# USA Hudson



## Kenny (Feb 15, 2008)

A while ago, one of the members posted details and photos on how to open up a USA Hudson. I am tryng to find that post. I cannot get my sound to work right and I think my smoke unit just died!! Thanks


----------



## Greg Elmassian (Jan 3, 2008)

I think maybe Raymond has the info, did you check his site? 

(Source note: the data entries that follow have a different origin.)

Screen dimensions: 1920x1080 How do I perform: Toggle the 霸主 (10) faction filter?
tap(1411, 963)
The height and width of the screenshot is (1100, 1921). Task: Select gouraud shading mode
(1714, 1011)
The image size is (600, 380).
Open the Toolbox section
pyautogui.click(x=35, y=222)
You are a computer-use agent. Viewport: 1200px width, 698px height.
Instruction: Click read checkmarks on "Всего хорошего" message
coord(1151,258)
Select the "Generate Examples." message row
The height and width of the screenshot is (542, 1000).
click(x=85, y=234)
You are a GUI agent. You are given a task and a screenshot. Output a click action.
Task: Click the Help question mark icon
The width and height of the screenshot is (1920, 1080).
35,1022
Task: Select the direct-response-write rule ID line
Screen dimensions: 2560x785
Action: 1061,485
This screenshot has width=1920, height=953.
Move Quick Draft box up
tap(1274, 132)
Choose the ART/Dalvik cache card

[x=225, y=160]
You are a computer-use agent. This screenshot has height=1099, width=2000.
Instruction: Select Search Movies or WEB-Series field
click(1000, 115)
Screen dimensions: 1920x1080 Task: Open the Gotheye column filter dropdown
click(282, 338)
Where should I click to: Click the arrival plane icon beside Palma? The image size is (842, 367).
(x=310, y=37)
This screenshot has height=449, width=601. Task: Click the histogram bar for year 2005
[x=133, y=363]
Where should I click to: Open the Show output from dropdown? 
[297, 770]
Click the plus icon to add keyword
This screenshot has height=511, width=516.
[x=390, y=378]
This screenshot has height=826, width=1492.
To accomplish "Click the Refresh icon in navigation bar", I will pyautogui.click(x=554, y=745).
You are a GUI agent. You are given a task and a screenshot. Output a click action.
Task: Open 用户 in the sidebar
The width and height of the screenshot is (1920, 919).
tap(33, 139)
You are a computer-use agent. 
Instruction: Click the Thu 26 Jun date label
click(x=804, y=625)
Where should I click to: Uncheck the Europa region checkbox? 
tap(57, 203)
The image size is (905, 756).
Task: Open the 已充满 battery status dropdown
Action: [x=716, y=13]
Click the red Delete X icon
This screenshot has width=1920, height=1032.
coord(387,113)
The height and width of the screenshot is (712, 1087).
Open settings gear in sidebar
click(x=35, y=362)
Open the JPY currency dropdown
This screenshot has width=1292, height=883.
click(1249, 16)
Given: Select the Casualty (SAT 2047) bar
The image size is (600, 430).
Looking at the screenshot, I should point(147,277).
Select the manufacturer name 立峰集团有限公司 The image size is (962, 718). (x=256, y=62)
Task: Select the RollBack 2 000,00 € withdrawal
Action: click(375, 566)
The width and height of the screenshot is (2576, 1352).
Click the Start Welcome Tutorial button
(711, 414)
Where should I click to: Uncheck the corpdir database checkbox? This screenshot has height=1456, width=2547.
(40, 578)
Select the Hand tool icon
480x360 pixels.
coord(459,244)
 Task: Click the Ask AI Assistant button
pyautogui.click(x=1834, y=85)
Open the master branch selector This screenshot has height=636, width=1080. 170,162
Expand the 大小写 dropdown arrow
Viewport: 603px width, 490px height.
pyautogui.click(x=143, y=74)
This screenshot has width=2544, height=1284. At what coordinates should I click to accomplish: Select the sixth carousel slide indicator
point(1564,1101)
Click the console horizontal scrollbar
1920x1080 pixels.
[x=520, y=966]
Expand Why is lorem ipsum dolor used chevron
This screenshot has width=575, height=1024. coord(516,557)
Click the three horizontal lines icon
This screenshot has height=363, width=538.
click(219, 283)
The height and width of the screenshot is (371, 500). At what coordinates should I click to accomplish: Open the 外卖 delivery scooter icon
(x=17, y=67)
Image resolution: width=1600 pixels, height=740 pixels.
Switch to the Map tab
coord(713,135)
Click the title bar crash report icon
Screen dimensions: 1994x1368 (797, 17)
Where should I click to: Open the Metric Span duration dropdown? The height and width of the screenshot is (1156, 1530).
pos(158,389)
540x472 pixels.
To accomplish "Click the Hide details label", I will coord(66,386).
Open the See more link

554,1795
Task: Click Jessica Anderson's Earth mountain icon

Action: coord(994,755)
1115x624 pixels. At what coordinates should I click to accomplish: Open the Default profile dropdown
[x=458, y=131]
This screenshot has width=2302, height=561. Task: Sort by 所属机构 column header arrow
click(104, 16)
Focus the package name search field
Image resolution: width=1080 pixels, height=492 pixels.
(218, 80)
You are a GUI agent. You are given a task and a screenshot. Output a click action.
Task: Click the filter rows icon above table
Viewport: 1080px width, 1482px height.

The smoke units are fine, but there were problems in that USAT did not install a lot of them properly, the metal housing must be electrically insulated. Otherwise they can short out. 

Regards, Greg


----------



## Kenny (Feb 15, 2008)

Greg, I found my paperwork on the Hudson. I ended up sending my smoke unit back to Charles Ro. It had been working fine. My Hudson is my least run loco so I do not know what happened. It is my least run but my favorite engine. Another question: the Hudson was one of my first DCC conversions and I did not want to monkey around with too much of the factory wiring. I guess I did not pay much attention to the Phoenix sound unit(2K2) since it seemed to work. I just realized that the sound board is not responding to my NCE system. It is as if the sound unit does not have the proper address. I tried everything I can think of. I have the computer interface and that shows the right address on the board. Any help? I am going to call Phoenix tomorrow. Ken


----------



## Greg Elmassian (Jan 3, 2008)

Very strange Kenny, if you can read the proper address from the Phoenix, it should respond. What kind of DCC system are you using to control the Phoenix? I am not aware of what kind (if any) of motor decoder there is in the Hudson, I thought they had an early QSI system in them, but if that is so, then the Phoenix would not be required. Is the Phoenix in the tender? If so, you could try putting the tender alone on a DCC programming track and verify it's DCC operation. 

Regards, Greg


----------



## Madstang (Jan 4, 2008)

OK I have a Hudson also..this might seem obvious but check the power inputs to the Phoenix, also check the volume to see where it is at..sometimes it gets turned down inadvertantly.

If it is reading the address it must be connected, maybe check the speaker wires to see if they are connected.

Sometimes the 2K2 board stops working for what ever reason, and all you have to do is turn off power to the Phoenix then turn it back on...this seems to reset the 2K2 board.

Past experience with the early Hudson, like I have, the wires inside are many and thready..so the stance of being reluctant to get inside is warranted.

So be vary careful when getting inside...if in fact the board is in the engine like it is suppose to be from the factory.

Make diagrams, take pics of the wiring before proceeding..this insurance has saved me many a time!

IMHO

Hope this helps

Bubba


----------



## Kenny (Feb 15, 2008)

Thanks Bubba and Greg

I spoke to Phoenix today. We tried fixing the problem but we could not fix it. The board does not recognize the DCC signals so the board s going to have to be replaced. I will let you know how I make out once I get the new 2K2 and my smoke unit. Kenny


----------



## Kenny (Feb 15, 2008)

Gregg, I have the NCE system. Ken


----------



## N1CW (Jan 3, 2008)

*Bubba*
*>......snip.......So be vary careful when getting inside...snip....*

*Right on - We have installed a new security system to watch over it - As tough as SHACK...* *...........Its like having AIR HORNS on a HUDSON........NOT........*


----------